Binaların içine girip ‘insan avına’ çıkılmasına, sen ne diyorsun?

- Çok eskiden müdahaleler copla yapılırdı. Cop ters çevrilirdi, bunlar işin pisliği, öyle vururlardı ki insanı sakatlarlardı. Dört kişi de onu taşımaya gelirdi, toplam beş kişi eylemden ekarte edilmiş olurdu. Bu şekilde grup dağıtılırdı. Gezi’de de bir yerden sonra, aynı duygu ortaya çıktı. Vuralım, yaralayalım, arkadaşları yardıma gelsinler, dört beş kişi eksilsin. Artık “Haklı mı, haksız mı? Ne düşünüyor? Ne hissediyor?” o boyutları aşıyorsun. Yeter ki buradan kurtulalım, evimize gidelim, sıcak bir yatak görelim...

Polis olmak bugünlerde nasıl bir şey?

- 65 bin kişi polisliğe müracaat etmiş. Bilmiyorlar polisliğin nasıl bir şey olduğunu. Biz bırakıp kaçmaya çalışıyoruz, kurumlar arası geçiş düşünüyoruz. Artık tiksindik polislikten.

HEPİMİZ HAKKINDA SORUŞTURMA AÇILDI

Bu röportajı neden veriyorsun?

- Ben de hakkında soruşturma açılmış bir polisim. Bu düzene artık dur demek istiyorum. Ama onurlu olmak için simit satmaya da niyetim yok. Niye bırakıp gideyim, bu kadar emek vermişim, belki sistemi değiştirebiliriz. 300 bin polis arasında, bizim gibi düşünen 11 bin kişi var. Belki bir arkadaşımızın daha intihar etmesinin önüne geçebiliriz. Sorunları anlatıyoruz ki, çözülsün. Gezi parkı olaylarından sonra, bir günde üç arkadaşımız intihar etti, dördüncünün elinden silahı aldık.

Bu kadar üst üste intihar olunca, sizi bir araya toplayıp bir şey demiyorlar mı?

- “İntihar etmeyin oğlum!” diyorlar. İntiharı yasaklayan bir genelgemiz var. Böyle bir zihniyetle boğuşuyoruz.

“Bu emir kanun dışı, uymuyorum!” diyebiliyor musun…

- Hayır sorgulayamıyorsun. “Gaz sık” dediğinde, “Ben sıkmam” diyecek, polis hayal edemiyorum.
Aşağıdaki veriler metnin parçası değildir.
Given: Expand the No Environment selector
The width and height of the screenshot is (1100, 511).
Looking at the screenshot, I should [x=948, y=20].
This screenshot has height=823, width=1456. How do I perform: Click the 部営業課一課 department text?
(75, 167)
Eğer öyle bir şey yaparsa, sürgünlerden sürgün beğenir. Öyle bir baskı yaparlar ki, o polisi intihar ettirirler. Çevik Kuvvet’in üçte biri, bir yıllık polis, herhangi bir uyarı veya kınama aldığında mesleğinden oluyor. Bu durumdaki bir insanın, emir sorgulama hakkı yok.
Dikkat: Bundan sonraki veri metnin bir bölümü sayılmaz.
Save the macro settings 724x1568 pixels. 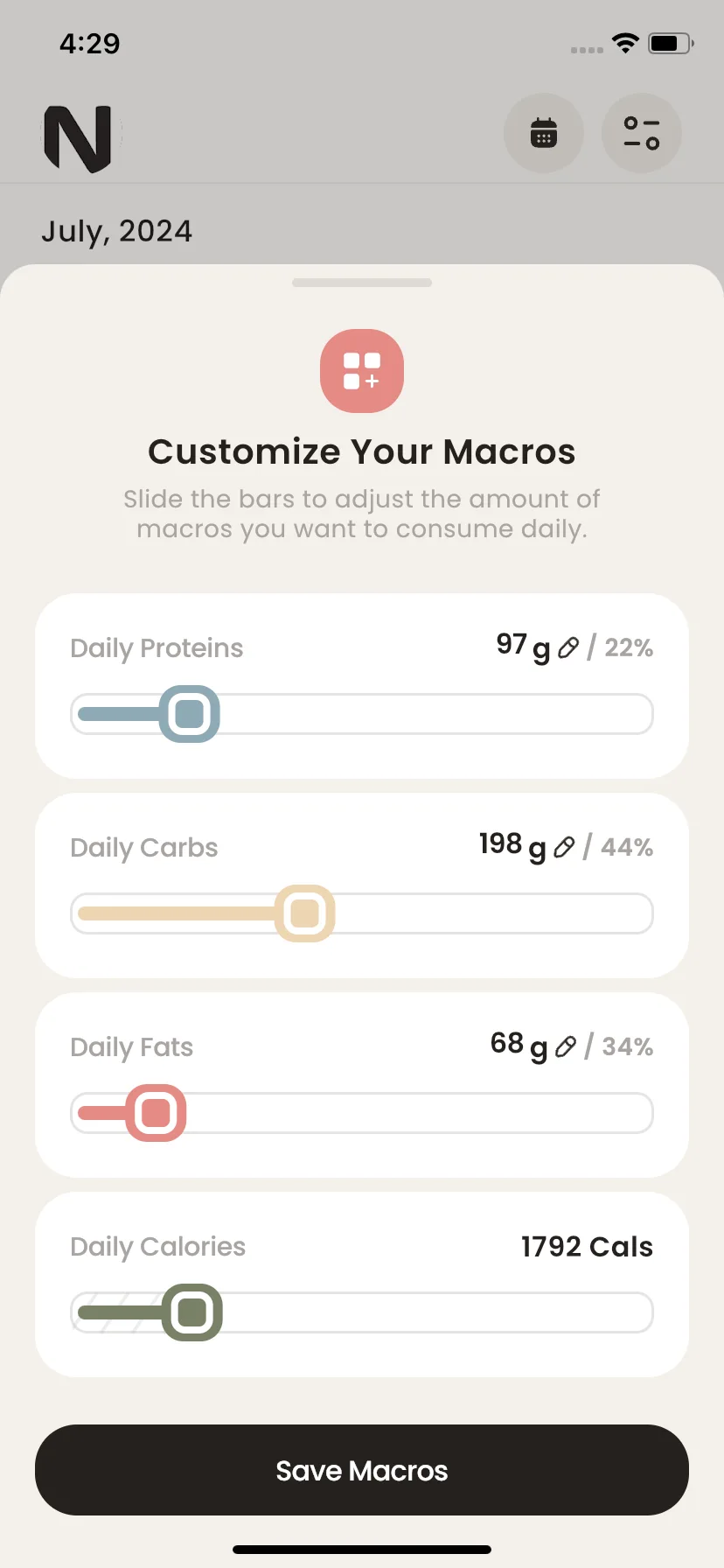362,1470

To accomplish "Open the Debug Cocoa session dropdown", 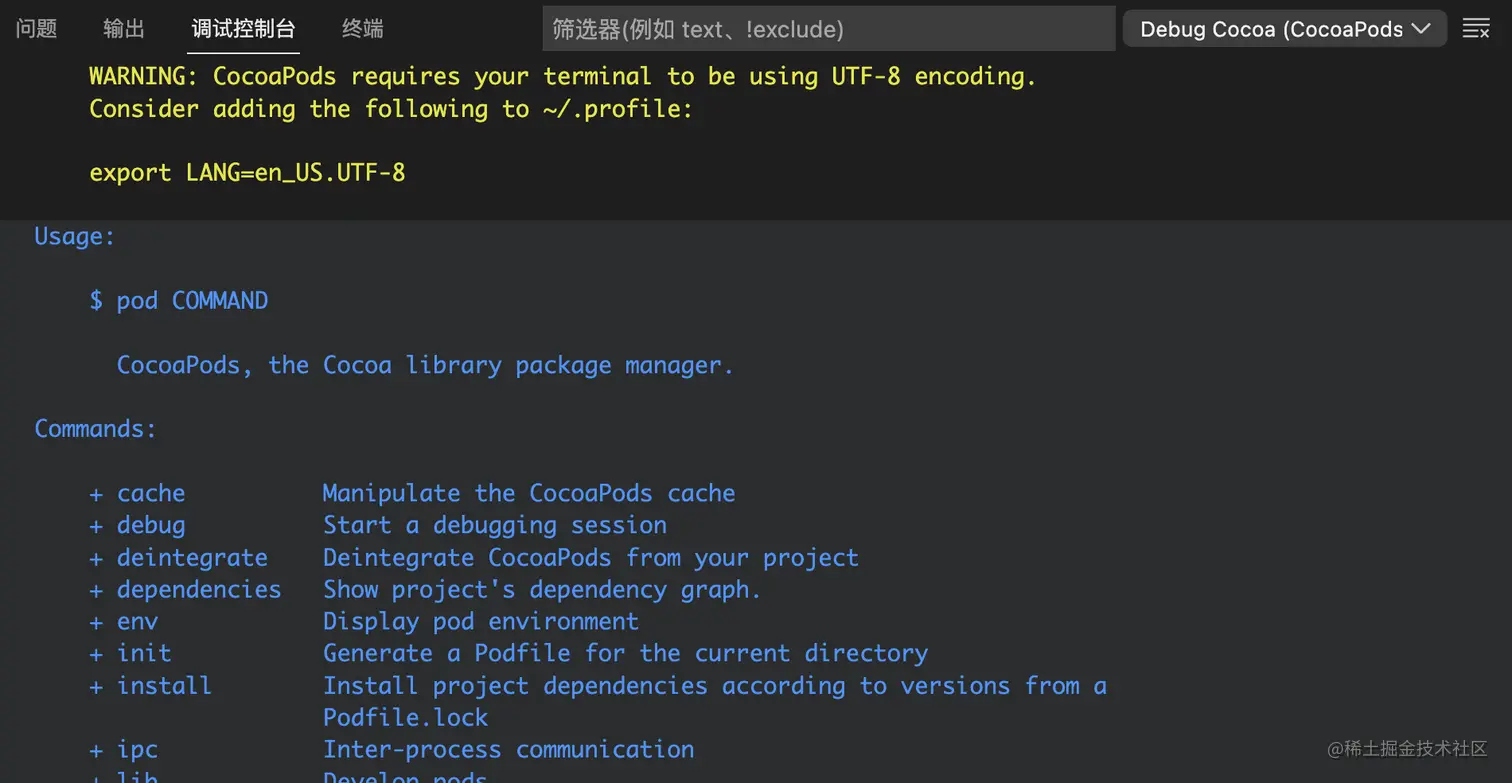I will (1285, 29).
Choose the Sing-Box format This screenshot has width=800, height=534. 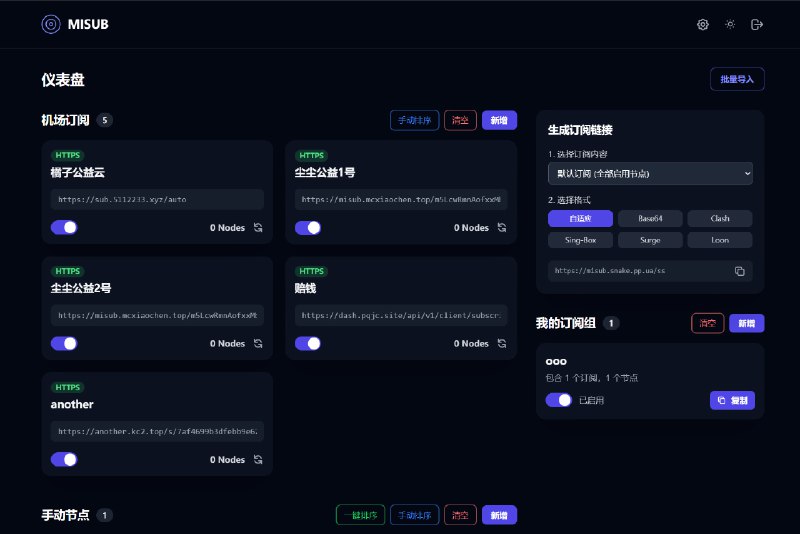(x=581, y=240)
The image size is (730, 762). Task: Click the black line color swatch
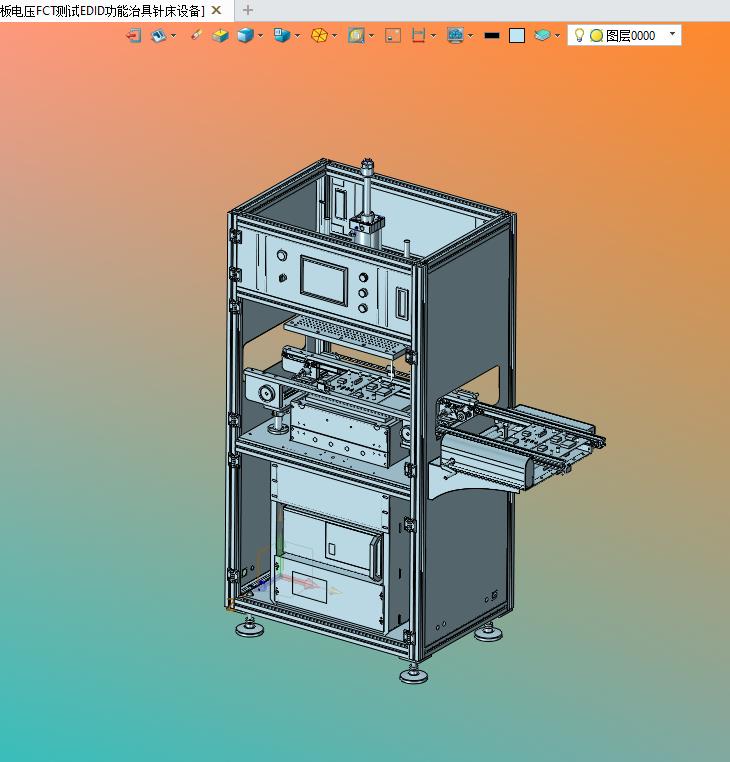[x=491, y=35]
Sizi koruyan bir kurum var mı?

- Kendimizi anlatabileceğimiz bir mekanizma yok. Sendika vardı, kurucularımızı ihraç ettiler. Hâlâ sendikalımızı kabul etmiyorlar.

3. POLİS

Yaş?

- 45.

Kaç yıllık polissin?
- 14.

Neden polis oldun?

- Çocukluktan beri hep polis olmak istedim. Ama artık mesleğimi severek yapamıyorum. Büyük haksızlıklar yaşanıyor. Sendikacı olduğum için bana bir ceza vermek istiyorlar ama utanıyorlar. Çünkü yapıyorlar, çünkü çok büyük emeğim var teşkilata. Ama benim de hakkımda soruşturma var. Önemi yok, olsun, varsın ihraç etsinler.

Polisin delilleri karatmasına ne diyorsun?
- Suçtur. Kabul edilemez. Bu yönde verilen emir uygulanmamalıdır. Emri veren de, uygulayan da hukuki anlamda sorumludur ve suç işlemiştir. Polislik mesleğini bir daha yapmamalı ve teşkilattan çıkarılmalıdır!

Eskişehir’de dövülerek öldürülen Ali’nin kamera kayıtlarının 18 dakikası nasıl oluyor da, yok oluyor?
- Düşündürücü ve şüpheli bir durum. Bilirkişi incelemesi yapılmalı, varsa kaydı silenler yargılanmalı.

Ethem Sarısülük’ün vurulma anındaki güvenlik kamerası nasıl oluyor da, başka yöne çevriliyor? Bir ağaca zumlanıyor…

- Ethem’in vurulma anında kamera dönüyorsa, bunun iki izahı olabilir: Birincisi kamera özelliğidir ki bu belirli saniye aralıklarıyla otomatik döner. İkincisi, kasıtlı yapılmıştır. Bu da suçtur. Emniyet içinde böyle bir emir veren suç işlemistir. Ama ne var ki, polis, kendisine verilen emri uygulamak zorunda. Bizim de bütün savaşımız bu. Polis memurunun, hukuksuz emre itiraz etme hakkı olsaydı, bunların çoğu yaşanmazdı. Ne yazık ki yaşanıyor. Polisin delil karatma ermine direnecek gücü yok. Mecburen uyguluyor.